Personal information
- Full name: Geandry Garzón Caballero
- Born: November 3, 1983 (age 42) Santiago de Cuba, Cuban

Medal record
Men's freestyle wrestling
Representing Cuba
World Championships
| Silver medal – second place | 2007 Baku | 66 kg |
| Bronze medal – third place | 2005 Budapest | 66 kg |
| Bronze medal – third place | 2006 Guangzhou | 66 kg |
| Bronze medal – third place | 2010 Moscow | 66 kg |
Pan American Games
| Bronze medal – third place | 2019 Lima | 74 kg |

= Geandry Garzón =

Cuban freestyle wrestler

Geandry Garzón Caballero (born November 3, 1983, in Santiago de Cuba) is a male freestyle wrestler from Cuba. He participated in Men's freestyle 66 kg at 2008 Summer Olympics. He lost the bronze medal fight with Otar Tushishvili.

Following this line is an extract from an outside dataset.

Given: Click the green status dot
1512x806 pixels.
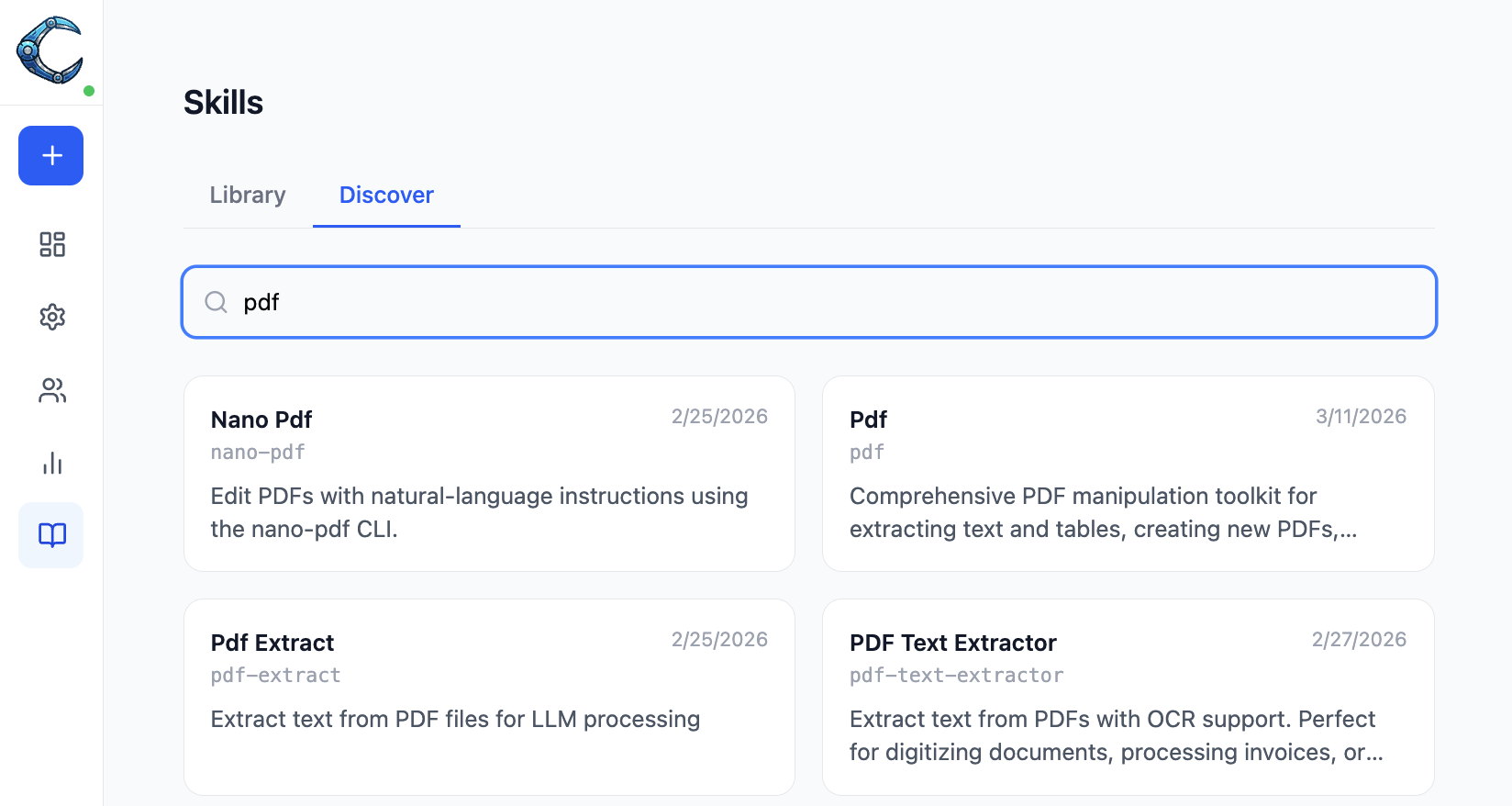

He represented Cuba at the 2020 Summer Olympics held in Tokyo, Japan. He competed in the men's 74 kg event.

In 2024, at the Pan American Wrestling Olympic Qualification Tournament held in Acapulco, Mexico, he earned a quota place for Cuba for the 2024 Summer Olympics held in Paris, France.